Problem description
Which of the lines below contain the string "each"? Copy every such line in full, and treat uppercase and lowercase letters as different.

________

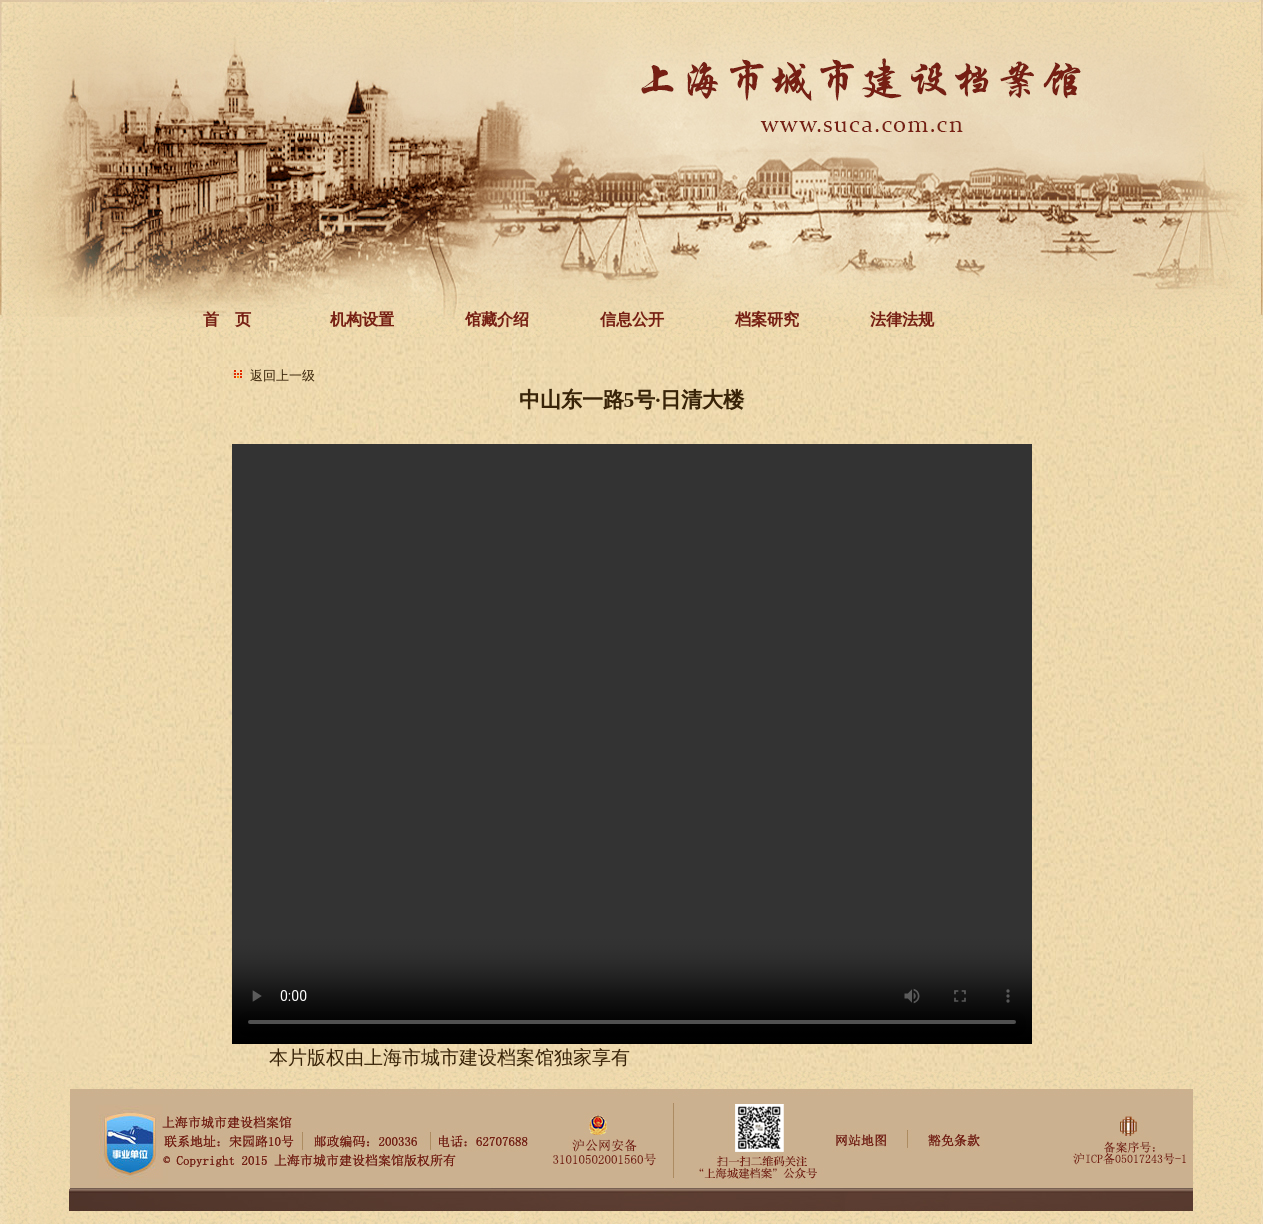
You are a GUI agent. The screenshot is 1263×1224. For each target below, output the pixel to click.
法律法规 (902, 319)
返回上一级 (282, 375)
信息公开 (632, 319)
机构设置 (362, 319)
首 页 (227, 319)
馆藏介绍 (497, 319)
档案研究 (767, 319)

________

Completed task
You are a GUI agent. The screenshot is 1263×1224. For each target below, output the pixel to click.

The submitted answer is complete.